Pandas collapse multiple rows into one by selecting the most probable
Problem
My first DataFrame consists of the following:
df1 = pd.DataFrame(
[[1, 'C_A'], [2, 'C_B'], [3, 'C_C'], [3, 'C_D'], [4, 'C_F']],
columns=['time', 'category']
)
time category
0 1 C_A
1 2 C_B
2 3 C_C
3 3 C_D
4 4 C_F
There are some rows that have multiple time entries.

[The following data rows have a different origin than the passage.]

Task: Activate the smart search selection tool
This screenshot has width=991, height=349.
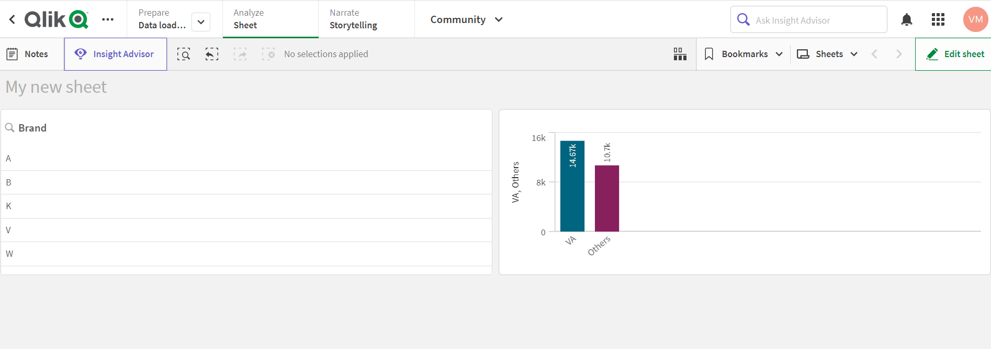Action: point(184,54)
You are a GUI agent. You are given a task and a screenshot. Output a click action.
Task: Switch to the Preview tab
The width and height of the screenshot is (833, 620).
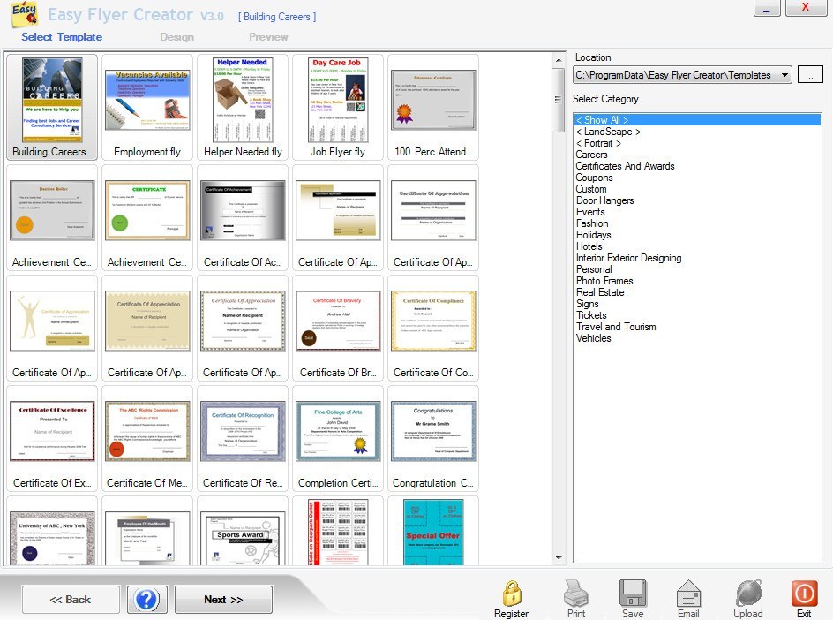(x=268, y=37)
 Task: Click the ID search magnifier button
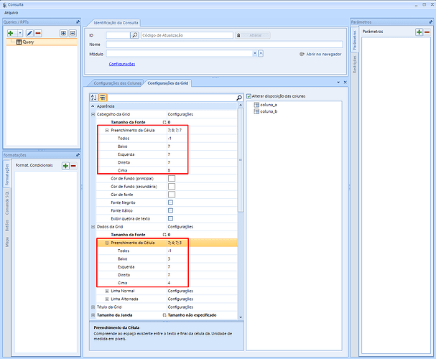pyautogui.click(x=134, y=34)
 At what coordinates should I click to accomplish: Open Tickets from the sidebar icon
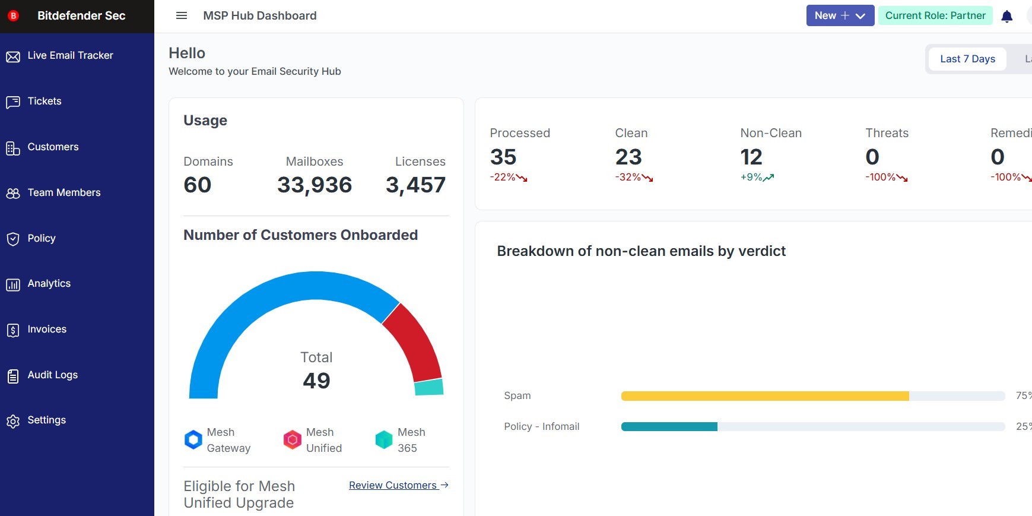pos(13,102)
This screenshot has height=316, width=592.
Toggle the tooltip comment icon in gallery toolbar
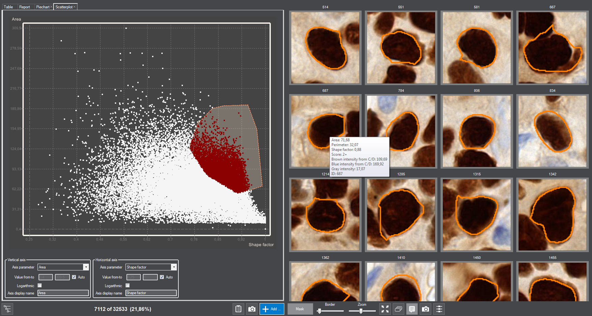pyautogui.click(x=412, y=309)
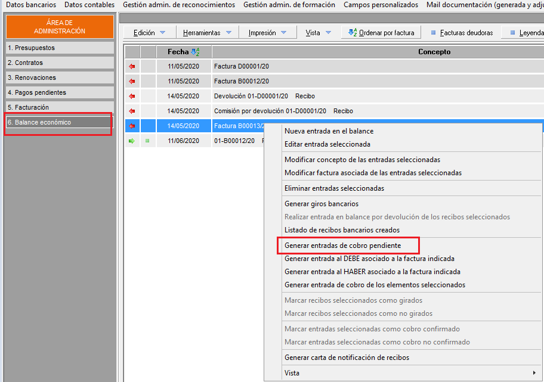Click the red arrow on Factura B00012/20 row
The width and height of the screenshot is (544, 382).
click(x=132, y=81)
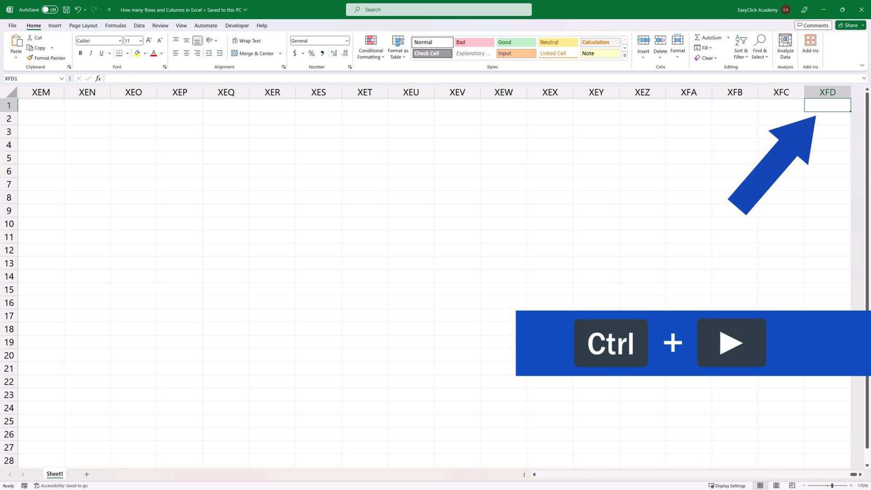
Task: Click the Share button
Action: (848, 25)
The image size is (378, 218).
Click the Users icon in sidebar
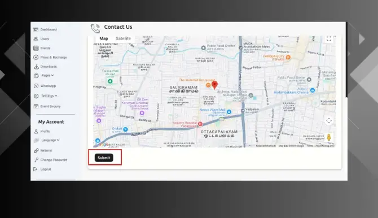tap(36, 38)
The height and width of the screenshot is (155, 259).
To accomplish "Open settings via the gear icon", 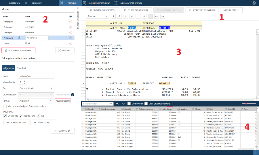I will click(x=254, y=3).
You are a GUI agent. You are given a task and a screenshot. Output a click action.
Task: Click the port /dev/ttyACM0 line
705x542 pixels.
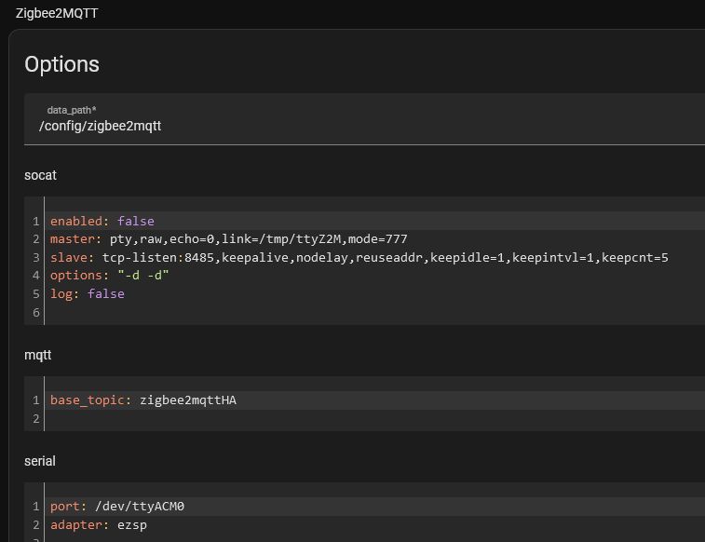tap(375, 507)
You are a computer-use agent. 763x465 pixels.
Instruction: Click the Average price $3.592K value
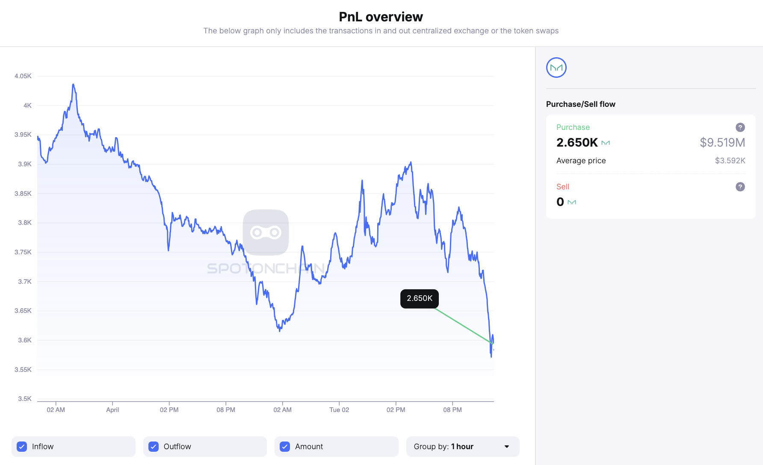click(x=730, y=161)
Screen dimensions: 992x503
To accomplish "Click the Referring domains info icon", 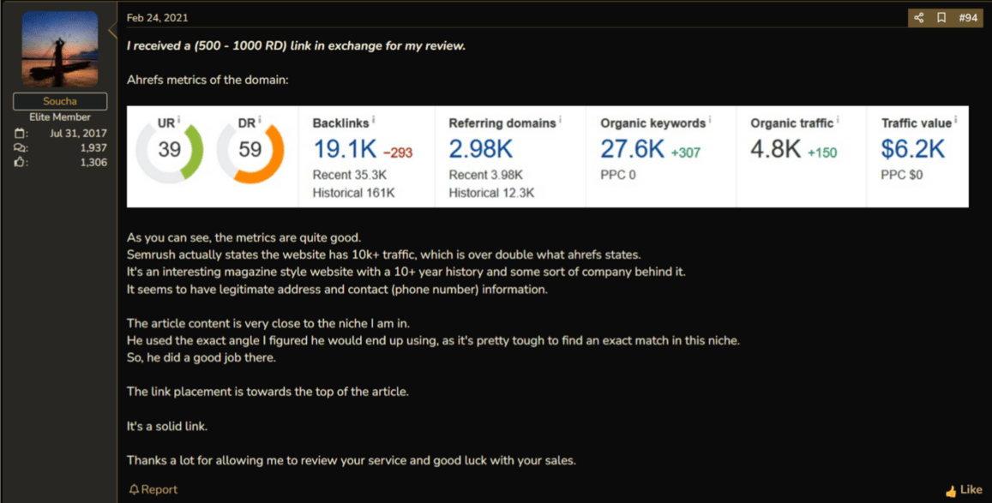I will 560,119.
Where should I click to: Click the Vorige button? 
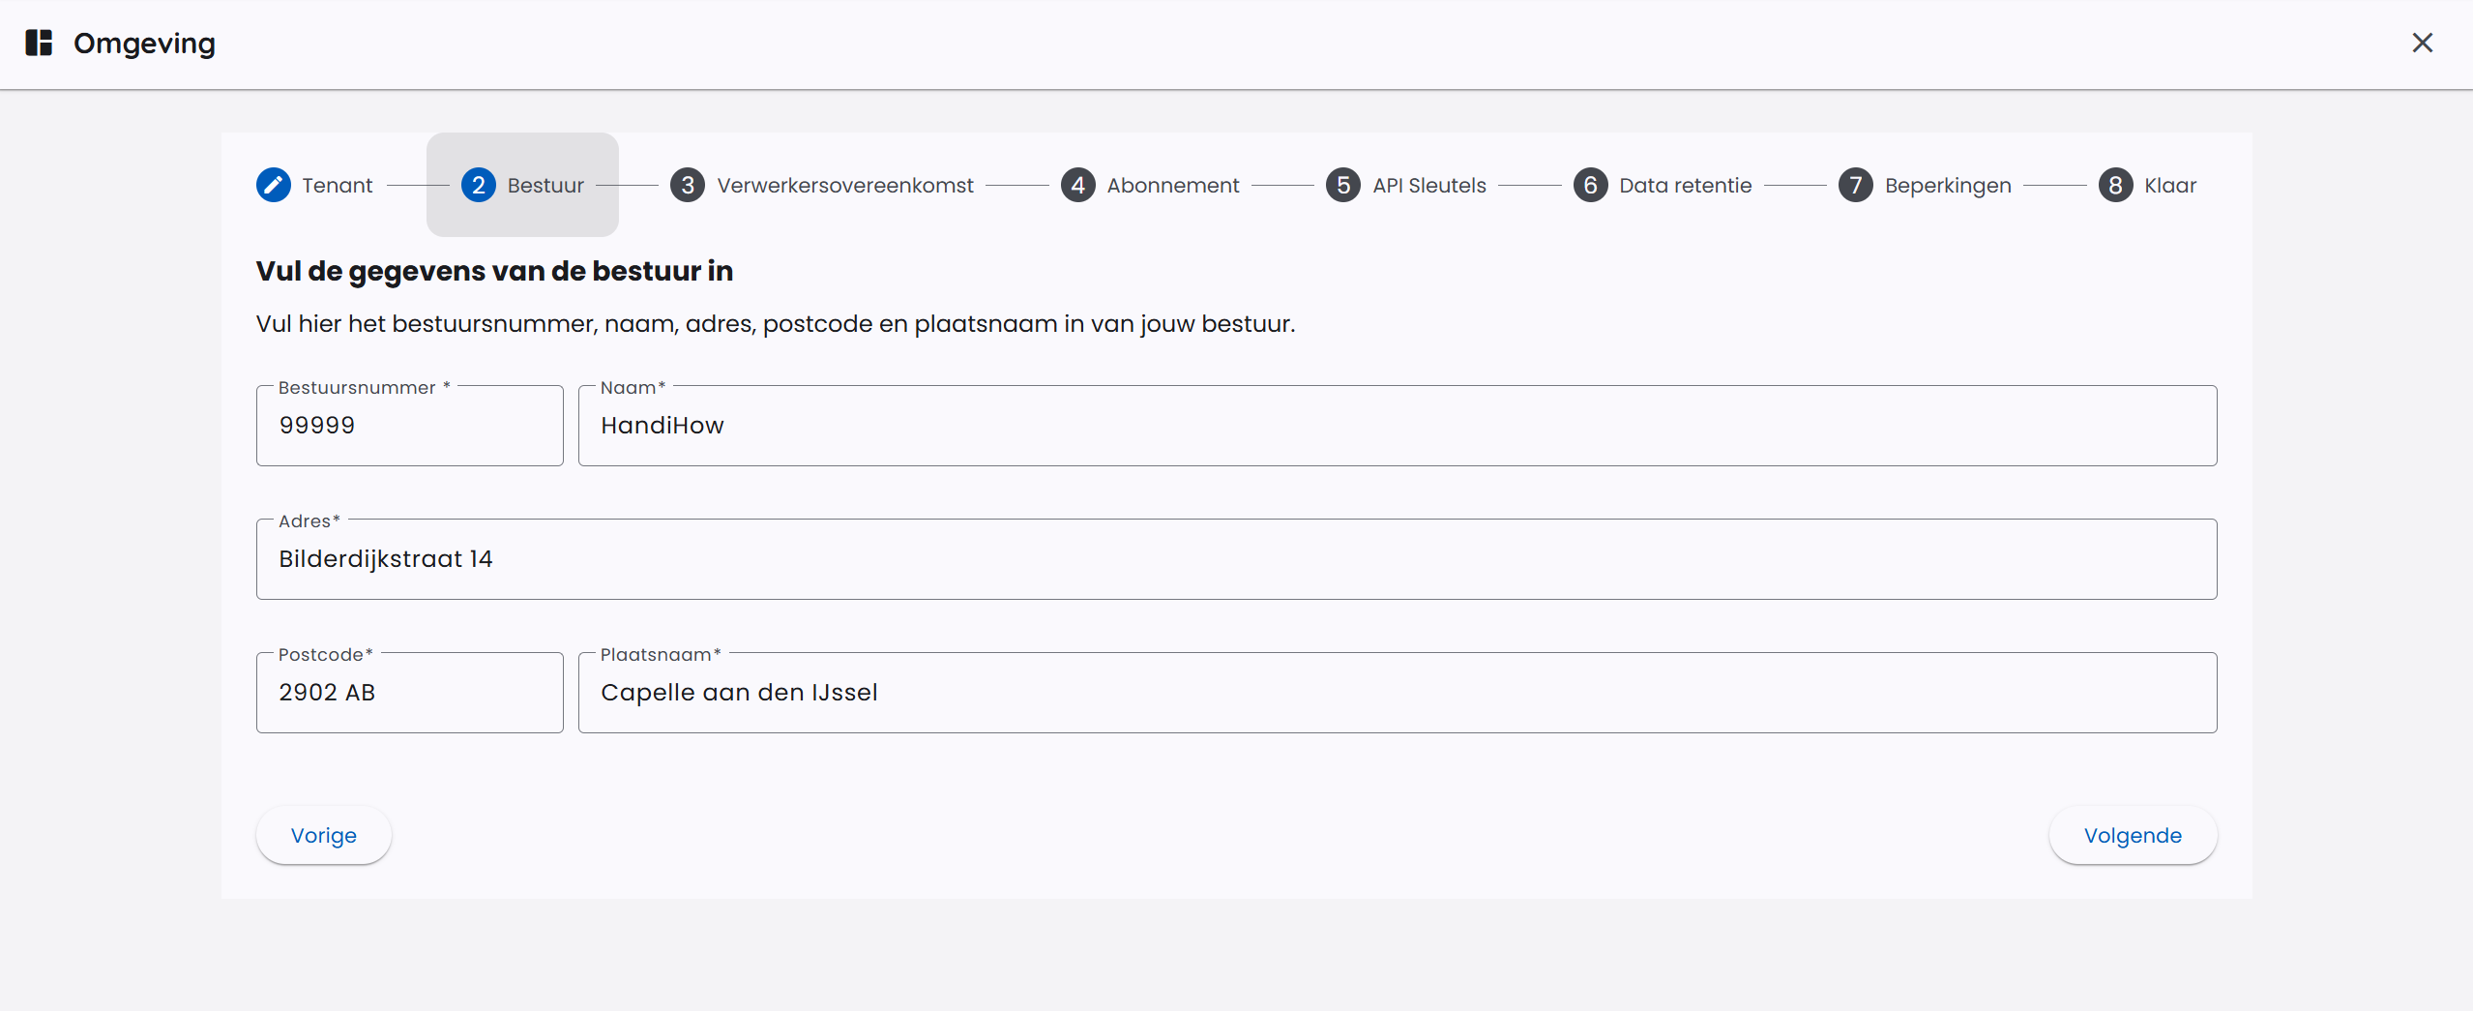click(x=324, y=835)
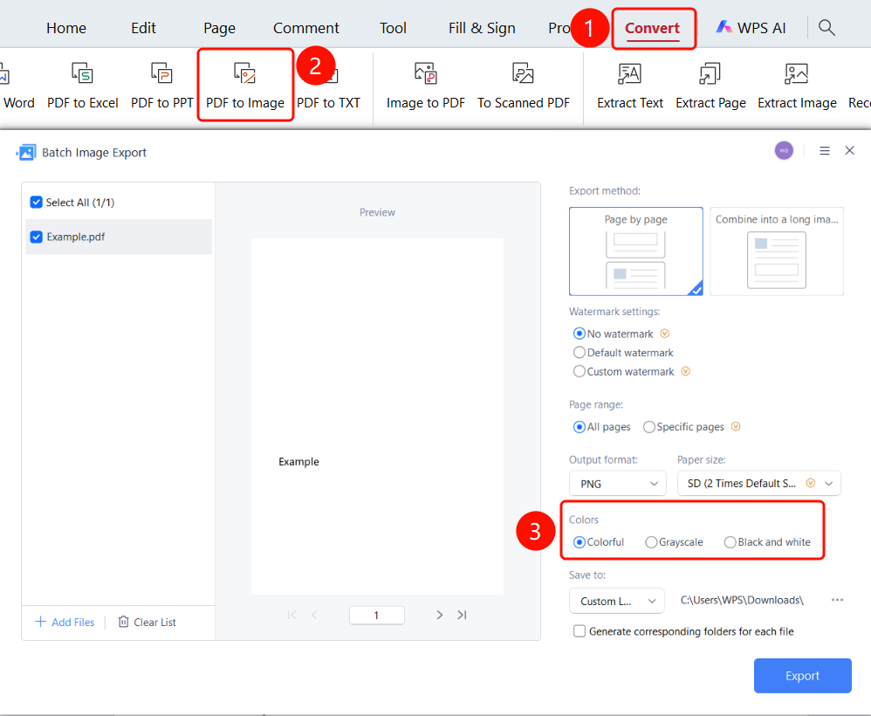Open the Paper size dropdown

pos(758,484)
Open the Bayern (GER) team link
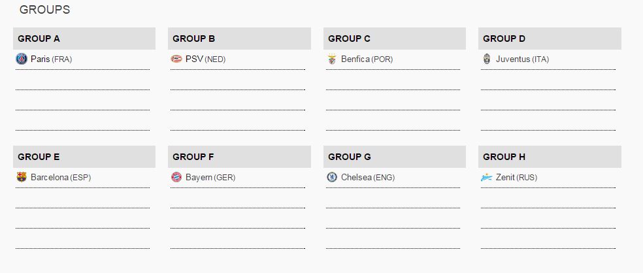This screenshot has height=273, width=643. point(210,178)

Now my second df is a probability distribution at each time for each category:
df2 = pd.DataFrame(
[[1., 0., 0., 0., 0.], [0., 1., 0., 0., 0.],
[0., 0., 0.7, 0.3, 0.], [1, 0., 0., 0., 0.]],
columns=['C_A', 'C_B', 'C_C', 'C_D', 'C_F']
)
C_A C_B C_C C_D C_F
0 1.0 0.0 0.0 0.0 0.0
1 0.0 1.0 0.0 0.0 0.0
2 0.0 0.0 0.7 0.3 0.0
3 1.0 0.0 0.0 0.0 0.0
For the rows with one single time, I want to keep them as they are.
But, for example, for the 3rd and 4th row of df1
I'd like to keep only 1 of the multiple rows, to be the one with
the highest probability.
The final result would be:
pd.DataFrame(
[[1, 'C_A'], [2, 'C_B'], [3, 'C_C'], [4, 'C_F']],
columns=['time', 'category']
)
time category
0 1 C_A
1 2 C_B
2 3 C_C
3 4 C_F
Question
How can I collapse these multiple rows when they do appear, and keep the row with the greatest probability based on my other DataFrame?
Solution 1:
You want to extract the value (probability) from df2
using df1.time
as index and df2.category
as columns. Then, you can sort the values and drop duplicates.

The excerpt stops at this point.